Podríamos seguir narrando, horas y horas, situaciones en las que las personas se ven marginadas por unas circunstancias que les vienen dadas, una marginación que sólo es una muestra de la discafobia y gerontofobia que hay a nuestro alrededor

Las aceras y las entradas a dependencias oficiales son, de por sí, el espacio público que más margina y que, posiblemente, pasa más desapercibido. Cuando una persona no puede pasar por una acera es posible que se le esté restringiendo su derecho a ir a trabajar, a un centro sanitario, a una asociación, a un lugar donde hay una participación activa en la política o a pasar por allí simplemente porque le da la gana. Es por ello que los ayuntamientos han de velar para que se cumplan los requisitos que garanticen la posibilidad de uso de todos los lugares públicos por todos los ciudadanos y se fomente la máxima autonomía personal.

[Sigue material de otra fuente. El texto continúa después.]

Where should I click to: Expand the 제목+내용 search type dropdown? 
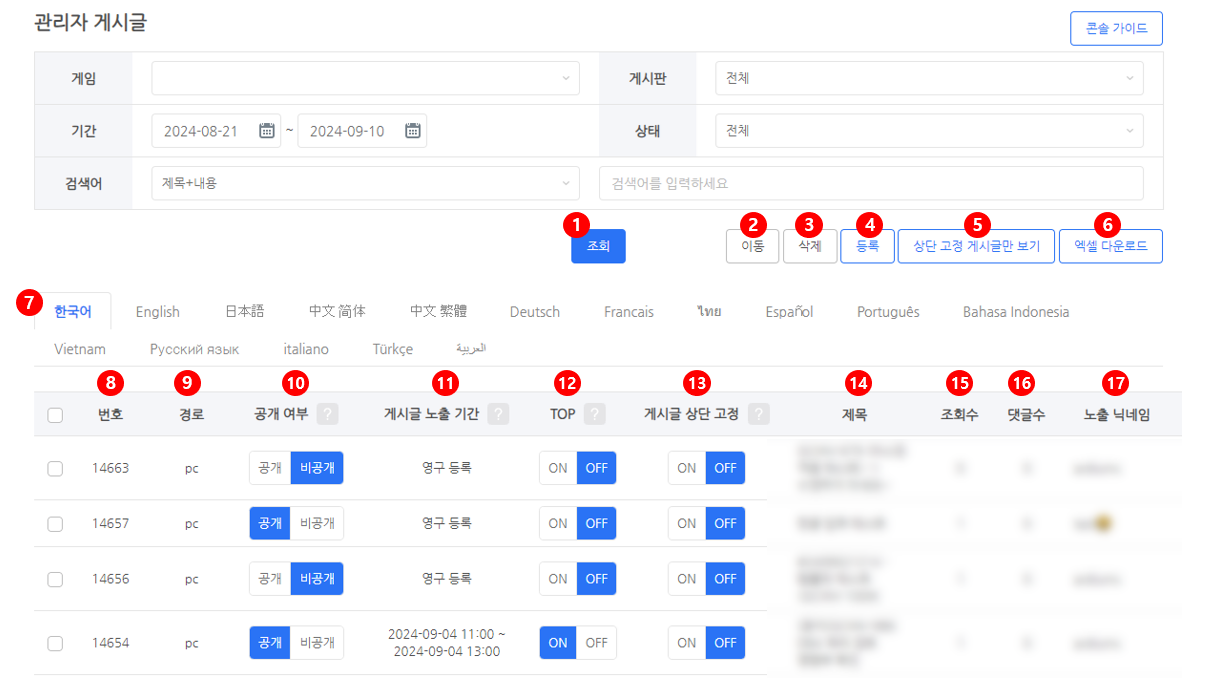click(365, 183)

¿Espacio público o privado?

Examinemos una situación que se repite, sobre todo en verano, cuando el espacio público se convierte en un espacio privado después de que los ayuntamientos lo cedan a negocios particulares.

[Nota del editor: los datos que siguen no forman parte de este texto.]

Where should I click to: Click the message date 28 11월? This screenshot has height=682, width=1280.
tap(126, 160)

Nuestras aceras están invadidas por pizarras publicitarias que limitan la anchura de la acera, dificultan o cierran el paso de usuarios de muletas, andadores, sillas de ruedas y coches de bebé, además de impedir a las personas con problemas de visión orientarse golpeando con el bastón en la pared. Y no hablemos de las mesas y sillas que ocupan calles y aceras como si de su propiedad se tratase y cortan el paso a los ciudadanos.

Abramos los ojos y cuando veamos a alguien que obliga a los demás a levantarse para mover la silla y la mesa, y así poder pasar, sepamos que esa persona está haciendo uso de su lícito derecho a utilizar la acera cuantas veces lo estime oportuno.

Esta situación se multiplica de una manera vergonzosa cuando llegan las fiestas. Una persona con movilidad reducida puede verse acorralada hasta el punto de no poder entrar en su propia casa porque ha cometido el error de ir a comprar pan mientras colocaban sillas para que el resto de los ciudadanos disfrute de una cabalgata, un desfile en primera fila o, simplemente, porque alguien ha instalado un puesto ambulante justo encima de la rampa y justifica la invasión con un permiso municipal.

En España tenemos grandes activistas en el tema de la supresión de todo tipo de barreras, como es el caso de Andoni Moreno, en el País Vasco, y de Juan Romero, en Andalucía. Personas que no permiten que se les tache de mendigos que imploran una rampa o un baño adaptado; personas que exigen a las administraciones públicas que se cumplan los derechos y que no piden más que un derecho, el de la igualdad de todos los seres humanos. Ya han comenzando a mantener un fuerte pulso con las administraciones públicas para hacer cumplir la legislación y conseguir que el 4 de diciembre de 2017 podamos hacer un gran funeral con las barreras arquitectónicas.

Recordad, cuando ponéis una mesa en la calle para favorecer vuestro negocio podéis estar cometiendo un acto de discafobia y/o gerontofobia.